*Action item*.
Each record should be retyped word for word.

*Entries provided*.

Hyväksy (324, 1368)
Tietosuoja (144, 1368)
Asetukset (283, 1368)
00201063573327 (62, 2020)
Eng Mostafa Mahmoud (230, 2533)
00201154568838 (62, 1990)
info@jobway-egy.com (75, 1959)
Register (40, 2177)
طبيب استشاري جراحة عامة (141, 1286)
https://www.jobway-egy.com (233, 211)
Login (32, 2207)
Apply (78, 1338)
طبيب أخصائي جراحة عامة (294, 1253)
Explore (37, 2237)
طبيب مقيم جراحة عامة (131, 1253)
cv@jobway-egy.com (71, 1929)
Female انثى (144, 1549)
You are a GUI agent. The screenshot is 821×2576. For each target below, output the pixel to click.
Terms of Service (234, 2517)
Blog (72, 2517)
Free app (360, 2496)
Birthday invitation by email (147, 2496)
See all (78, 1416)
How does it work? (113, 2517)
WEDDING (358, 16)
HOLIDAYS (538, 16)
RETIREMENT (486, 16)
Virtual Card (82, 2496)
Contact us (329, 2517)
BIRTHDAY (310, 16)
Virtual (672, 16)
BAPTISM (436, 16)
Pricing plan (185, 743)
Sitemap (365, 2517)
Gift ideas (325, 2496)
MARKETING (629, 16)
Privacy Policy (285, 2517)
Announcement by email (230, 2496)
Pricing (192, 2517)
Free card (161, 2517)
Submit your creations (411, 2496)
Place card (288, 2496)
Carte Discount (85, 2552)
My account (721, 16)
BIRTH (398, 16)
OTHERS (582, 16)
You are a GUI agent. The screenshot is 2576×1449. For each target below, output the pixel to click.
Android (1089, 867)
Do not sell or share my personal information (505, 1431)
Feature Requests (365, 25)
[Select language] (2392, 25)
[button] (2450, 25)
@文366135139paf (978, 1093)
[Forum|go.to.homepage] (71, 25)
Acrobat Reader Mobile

*Reply to the task*.
Hyväksy (324, 1368)
Tietosuoja (144, 1368)
Asetukset (283, 1368)
00201063573327 (62, 2020)
Eng Mostafa Mahmoud (230, 2533)
00201154568838 (62, 1990)
info@jobway-egy.com (75, 1959)
Register (40, 2177)
طبيب استشاري جراحة عامة (141, 1286)
https://www.jobway-egy.com (233, 211)
Login (32, 2207)
Apply (78, 1338)
طبيب أخصائي جراحة عامة (294, 1253)
Explore (37, 2237)
طبيب مقيم جراحة عامة (131, 1253)
cv@jobway-egy.com (71, 1929)
Female انثى (144, 1549)
You are a GUI agent. The screenshot is 821×2576. For each target below, output the pixel to click.
Terms of Service (234, 2517)
Blog (72, 2517)
Free app (360, 2496)
Birthday invitation by email (147, 2496)
See all (78, 1416)
How does it work? (113, 2517)
WEDDING (358, 16)
HOLIDAYS (538, 16)
RETIREMENT (486, 16)
Virtual Card (82, 2496)
Contact us (329, 2517)
BIRTHDAY (310, 16)
Virtual (672, 16)
BAPTISM (436, 16)
Pricing plan (185, 743)
Sitemap (365, 2517)
Gift ideas (325, 2496)
MARKETING (629, 16)
Privacy Policy (285, 2517)
Announcement by email (230, 2496)
Pricing (192, 2517)
Free card (161, 2517)
Submit your creations (411, 2496)
Place card (288, 2496)
Carte Discount (85, 2552)
My account (721, 16)
BIRTH (398, 16)
OTHERS (582, 16)
You are a GUI agent. The screenshot is 2576×1449. For each target below, output the pixel to click.
Android (1089, 867)
Do not sell or share my personal information (505, 1431)
Feature Requests (365, 25)
[Select language] (2392, 25)
[button] (2450, 25)
@文366135139paf (978, 1093)
[Forum|go.to.homepage] (71, 25)
Acrobat Reader Mobile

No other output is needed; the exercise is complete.